··· STORED DATA ···

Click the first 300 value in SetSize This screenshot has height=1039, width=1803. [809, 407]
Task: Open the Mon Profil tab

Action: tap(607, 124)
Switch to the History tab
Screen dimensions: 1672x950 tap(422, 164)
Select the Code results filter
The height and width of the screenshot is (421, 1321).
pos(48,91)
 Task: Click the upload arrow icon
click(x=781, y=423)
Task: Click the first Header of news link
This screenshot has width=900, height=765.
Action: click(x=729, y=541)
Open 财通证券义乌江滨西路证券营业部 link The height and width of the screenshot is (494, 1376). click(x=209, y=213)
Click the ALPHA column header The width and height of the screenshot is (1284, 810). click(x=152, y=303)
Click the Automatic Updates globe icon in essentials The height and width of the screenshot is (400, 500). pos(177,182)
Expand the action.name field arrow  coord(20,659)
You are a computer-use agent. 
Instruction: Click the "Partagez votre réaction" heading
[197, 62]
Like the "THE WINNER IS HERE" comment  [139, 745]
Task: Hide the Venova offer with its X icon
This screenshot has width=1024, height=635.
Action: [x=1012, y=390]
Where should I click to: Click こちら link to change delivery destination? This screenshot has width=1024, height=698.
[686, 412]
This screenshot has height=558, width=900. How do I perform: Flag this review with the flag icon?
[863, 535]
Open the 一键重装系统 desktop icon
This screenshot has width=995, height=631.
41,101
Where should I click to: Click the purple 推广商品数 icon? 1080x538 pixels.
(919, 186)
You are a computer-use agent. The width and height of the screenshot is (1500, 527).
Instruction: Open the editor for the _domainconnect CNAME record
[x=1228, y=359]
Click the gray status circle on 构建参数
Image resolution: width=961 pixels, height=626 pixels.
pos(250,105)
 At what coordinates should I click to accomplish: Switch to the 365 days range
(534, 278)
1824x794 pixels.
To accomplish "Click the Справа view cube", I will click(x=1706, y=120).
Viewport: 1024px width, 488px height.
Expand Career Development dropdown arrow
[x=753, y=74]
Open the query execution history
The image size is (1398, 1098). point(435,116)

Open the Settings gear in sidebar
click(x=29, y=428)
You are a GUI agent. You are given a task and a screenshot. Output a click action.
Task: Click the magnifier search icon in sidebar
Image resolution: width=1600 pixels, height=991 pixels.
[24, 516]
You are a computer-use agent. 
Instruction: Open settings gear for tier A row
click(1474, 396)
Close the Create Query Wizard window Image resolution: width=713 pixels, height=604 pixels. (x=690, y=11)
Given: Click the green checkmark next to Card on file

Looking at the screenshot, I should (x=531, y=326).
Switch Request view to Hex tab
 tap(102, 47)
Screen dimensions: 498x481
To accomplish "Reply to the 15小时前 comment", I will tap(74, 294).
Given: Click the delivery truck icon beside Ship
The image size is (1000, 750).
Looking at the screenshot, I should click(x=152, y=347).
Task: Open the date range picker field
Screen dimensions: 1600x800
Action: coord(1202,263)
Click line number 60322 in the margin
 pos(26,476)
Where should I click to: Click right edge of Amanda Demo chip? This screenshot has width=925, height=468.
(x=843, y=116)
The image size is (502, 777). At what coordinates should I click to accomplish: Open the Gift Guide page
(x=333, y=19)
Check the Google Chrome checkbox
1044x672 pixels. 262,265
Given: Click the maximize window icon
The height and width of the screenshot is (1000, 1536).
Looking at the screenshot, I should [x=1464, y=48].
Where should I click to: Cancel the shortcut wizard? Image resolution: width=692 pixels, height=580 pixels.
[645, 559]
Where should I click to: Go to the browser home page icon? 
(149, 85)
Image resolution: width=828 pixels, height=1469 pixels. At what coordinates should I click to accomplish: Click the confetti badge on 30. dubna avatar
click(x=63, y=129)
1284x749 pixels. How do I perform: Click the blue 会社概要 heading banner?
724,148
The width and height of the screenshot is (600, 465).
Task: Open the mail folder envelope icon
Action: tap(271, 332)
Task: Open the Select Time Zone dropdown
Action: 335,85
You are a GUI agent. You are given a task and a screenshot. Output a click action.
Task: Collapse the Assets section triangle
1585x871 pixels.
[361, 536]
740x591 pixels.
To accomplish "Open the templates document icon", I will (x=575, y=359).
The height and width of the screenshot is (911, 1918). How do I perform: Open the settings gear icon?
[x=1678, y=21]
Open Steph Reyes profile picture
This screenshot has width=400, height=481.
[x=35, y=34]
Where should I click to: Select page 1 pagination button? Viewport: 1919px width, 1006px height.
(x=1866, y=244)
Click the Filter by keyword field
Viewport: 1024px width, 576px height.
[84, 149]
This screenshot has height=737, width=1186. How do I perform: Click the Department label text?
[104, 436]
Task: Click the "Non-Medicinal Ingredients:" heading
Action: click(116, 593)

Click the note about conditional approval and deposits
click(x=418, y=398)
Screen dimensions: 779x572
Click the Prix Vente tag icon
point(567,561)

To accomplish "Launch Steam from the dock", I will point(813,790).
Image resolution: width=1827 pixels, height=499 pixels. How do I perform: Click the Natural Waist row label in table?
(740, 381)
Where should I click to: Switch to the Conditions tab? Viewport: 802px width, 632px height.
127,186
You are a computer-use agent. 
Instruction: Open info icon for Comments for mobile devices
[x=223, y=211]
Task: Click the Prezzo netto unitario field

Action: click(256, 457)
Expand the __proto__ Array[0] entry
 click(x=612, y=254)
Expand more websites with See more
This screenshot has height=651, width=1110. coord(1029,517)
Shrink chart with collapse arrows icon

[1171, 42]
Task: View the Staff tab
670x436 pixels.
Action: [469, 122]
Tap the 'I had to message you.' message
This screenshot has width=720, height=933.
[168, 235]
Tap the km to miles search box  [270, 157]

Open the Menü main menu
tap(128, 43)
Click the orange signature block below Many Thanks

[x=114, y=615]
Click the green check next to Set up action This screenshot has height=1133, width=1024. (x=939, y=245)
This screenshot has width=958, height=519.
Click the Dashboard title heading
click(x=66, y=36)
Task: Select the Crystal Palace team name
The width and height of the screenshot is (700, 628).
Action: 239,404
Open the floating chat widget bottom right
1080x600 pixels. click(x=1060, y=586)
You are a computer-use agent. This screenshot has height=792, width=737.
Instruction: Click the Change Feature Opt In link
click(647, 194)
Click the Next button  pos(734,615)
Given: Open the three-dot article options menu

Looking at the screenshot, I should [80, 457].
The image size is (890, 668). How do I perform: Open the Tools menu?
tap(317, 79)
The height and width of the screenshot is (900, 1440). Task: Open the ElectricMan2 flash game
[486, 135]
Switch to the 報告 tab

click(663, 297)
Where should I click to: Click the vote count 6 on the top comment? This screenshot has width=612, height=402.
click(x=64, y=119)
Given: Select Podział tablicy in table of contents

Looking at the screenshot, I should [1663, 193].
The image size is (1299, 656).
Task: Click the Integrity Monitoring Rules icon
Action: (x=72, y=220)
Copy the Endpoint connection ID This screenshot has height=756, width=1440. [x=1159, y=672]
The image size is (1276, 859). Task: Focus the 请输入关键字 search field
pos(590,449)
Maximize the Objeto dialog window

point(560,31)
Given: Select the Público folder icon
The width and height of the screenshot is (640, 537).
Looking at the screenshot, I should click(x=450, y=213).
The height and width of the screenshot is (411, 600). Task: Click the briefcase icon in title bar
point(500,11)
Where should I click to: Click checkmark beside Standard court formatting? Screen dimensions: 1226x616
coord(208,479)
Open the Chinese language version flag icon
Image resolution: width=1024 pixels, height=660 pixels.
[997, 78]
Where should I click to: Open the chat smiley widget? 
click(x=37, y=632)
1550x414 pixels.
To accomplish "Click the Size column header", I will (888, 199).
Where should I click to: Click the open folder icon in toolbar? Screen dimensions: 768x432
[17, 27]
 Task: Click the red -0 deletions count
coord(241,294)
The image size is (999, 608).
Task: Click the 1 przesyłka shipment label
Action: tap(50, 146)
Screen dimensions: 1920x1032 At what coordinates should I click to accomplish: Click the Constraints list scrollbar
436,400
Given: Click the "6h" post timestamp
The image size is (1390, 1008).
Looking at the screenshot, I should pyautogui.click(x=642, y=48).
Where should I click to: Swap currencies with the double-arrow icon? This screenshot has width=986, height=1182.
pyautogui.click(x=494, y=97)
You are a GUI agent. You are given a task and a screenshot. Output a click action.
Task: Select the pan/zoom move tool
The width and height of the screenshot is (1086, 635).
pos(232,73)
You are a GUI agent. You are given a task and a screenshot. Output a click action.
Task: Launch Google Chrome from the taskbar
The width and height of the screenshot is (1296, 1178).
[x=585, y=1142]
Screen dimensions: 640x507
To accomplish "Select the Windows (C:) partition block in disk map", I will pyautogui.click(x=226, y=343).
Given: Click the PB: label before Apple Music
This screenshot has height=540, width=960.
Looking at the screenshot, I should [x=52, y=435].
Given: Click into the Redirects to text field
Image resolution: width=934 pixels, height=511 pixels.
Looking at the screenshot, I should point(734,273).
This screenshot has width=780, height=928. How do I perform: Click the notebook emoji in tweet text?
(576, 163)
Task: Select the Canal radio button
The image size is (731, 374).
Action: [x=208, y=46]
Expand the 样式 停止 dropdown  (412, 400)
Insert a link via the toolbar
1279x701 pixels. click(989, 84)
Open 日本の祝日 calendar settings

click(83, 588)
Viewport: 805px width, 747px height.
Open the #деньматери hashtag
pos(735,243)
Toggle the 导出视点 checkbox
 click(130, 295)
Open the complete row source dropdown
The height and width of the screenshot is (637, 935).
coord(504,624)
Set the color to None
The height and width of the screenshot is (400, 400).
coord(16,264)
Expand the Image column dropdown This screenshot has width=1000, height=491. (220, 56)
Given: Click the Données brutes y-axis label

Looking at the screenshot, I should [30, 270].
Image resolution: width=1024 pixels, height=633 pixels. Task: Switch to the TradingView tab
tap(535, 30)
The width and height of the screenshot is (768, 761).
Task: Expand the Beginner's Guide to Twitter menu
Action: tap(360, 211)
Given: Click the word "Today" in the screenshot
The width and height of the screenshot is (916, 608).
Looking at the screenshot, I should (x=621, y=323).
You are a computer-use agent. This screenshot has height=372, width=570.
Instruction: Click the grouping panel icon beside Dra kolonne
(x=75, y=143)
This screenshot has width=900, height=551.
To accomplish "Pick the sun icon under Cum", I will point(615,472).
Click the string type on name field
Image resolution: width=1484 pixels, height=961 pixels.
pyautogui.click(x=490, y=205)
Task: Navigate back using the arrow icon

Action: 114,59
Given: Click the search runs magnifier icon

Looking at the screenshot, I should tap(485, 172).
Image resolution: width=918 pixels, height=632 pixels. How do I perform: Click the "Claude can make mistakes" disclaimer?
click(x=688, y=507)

···

What is the number of lines in the listing that contain the string "from"? Reply with that number alone.

_RESULT FOR THIS EXERCISE_: 2